Personally, I believe that the sooner we solve the issue of classification for tiny houses, best practices, and building standards, the better for all (especially the DIY home owner/builder). The tiny house craze is generating many structures that fit a variety of categories in-part, but none wholly enough to legitimize them for full time occupancy.
In my role as Virginia's State Chapter Leader for the American Tiny House Association, I am working as a bridge between tiny house builders and local municipalities where tiny homes might reside in Virginia. As we neighbor the nation's capital, our efforts are likely to gain national attention. When contacting key administrators industry leaders, we're doing what we can to do it right... for the good of the people!
Existing entities suggest that "it is virtually impossible to build a structure that can meet HUD residential building codes, and still be able to drive down a highway and handle necessary wind shear requirements." We believe that a blend of panelized construction and assembly of pre-cut materials CAN provide a means for full-time habitation in an RV-sized home built by HUD standards.
While the prescribed minimum of R-5 insulation for floors, walls, and roofing in ANSI 119.5: Recreational Park Trailer Standard is a far cry from what is cited in most state's Uniform Building Codes, the use of structural insulated panels (SIPs) provides a means for design, fabrication, and assembly of mobile tiny houses that "meet or exceed" the prescribed standards for insulation and engineering specifications where wind shear, snow loads, insulation values, and fire retardancy are concerned.
Many states seem staged to adpopt ANSI 119.5 as their minimum standards for accessory dwelling units (ADU) and efficiency dwelling units (EDU), I'm sure there is legitimate concern about using RV standards -- and even RVIA certified park model units -- for the purpose of full-time habitation.
Whether considered good or bad, the lines between recreational vehicles (DMV regulated) and manufactured/modular homes (HUD regulated) are clearly drawn, but tiny houses are crossing, and blending, the boundary.
My research is uncovering lots of codes, and there seems enough consistency between the standards that could create an adaptable framework that could meet both municipal needs and those of tiny house builders (whether professional or do-it-yourself). There are lots of layers here, but just as much hope.
Like leaders in the mobile home industry once worked to "voluntary industry standards" until their manufactured homes were incorporated into the HUD Code, tiny house builders have the means to safeguard the interests of our collective customer base in using their tiny houses for full-time habitation. "May the buyer beware" cannot be over emphasized. Just calling it a "tiny house" does not make it a legal domicile.
That said, there is a lot of attraction to using ANSI standards for tiny houses. Namely, it secures the right for members of the RVIA to manufacture turnkey tiny houses as certified recreational vehicles. Additionally, following prescribed standards for HUD Minimum houses, albeit third-party inspection and approval, could provide the means for "mobile" tiny houses to be used in specially zoned planned developments that expand the campground model into long-term co-housing communities and ecovillages.

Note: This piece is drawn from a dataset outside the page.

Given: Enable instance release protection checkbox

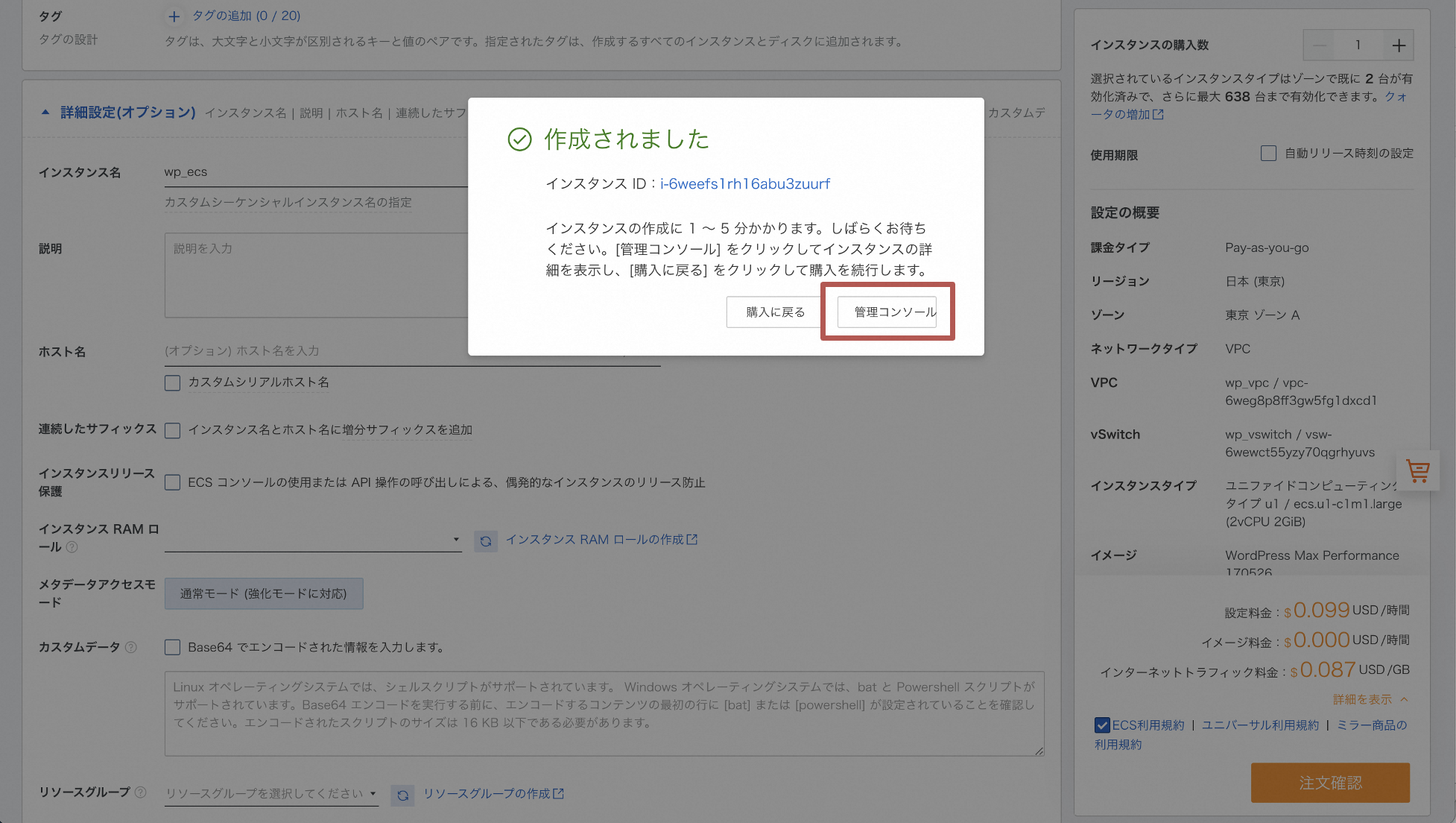Looking at the screenshot, I should [x=172, y=482].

Third-party inspections may seem costly and bothersome, but securing approval may provide that ever-important piece of paper that provides a home for your tiny house in an RV campground, mobile home park, or legally zoned private parcel of land.
For now, I remain a curious person trying to make enough sense of the codes to create a business that designs code-approved components and certified turnkey structures that provide "safe, efficient, and affordable housing alternatives."
Up-start initiatives like the Tiny House Movement raise lots of tough questions where and challenge existing regulations and restrictions. Given the choice, I believe we all "prefer fire prevention instead of fire fighting," and suggest customers carefully consider their options where tiny house habitation is concerned.
While peeling back the layers and pursuing proactive progress currently stinks, it may one day be a lot more palatable. Here's hoping authorities will meet us in this challenge and on day say of all these legal layers, "let them eat cake!"
Wishing you all the best with your tiny house hopes and dreams.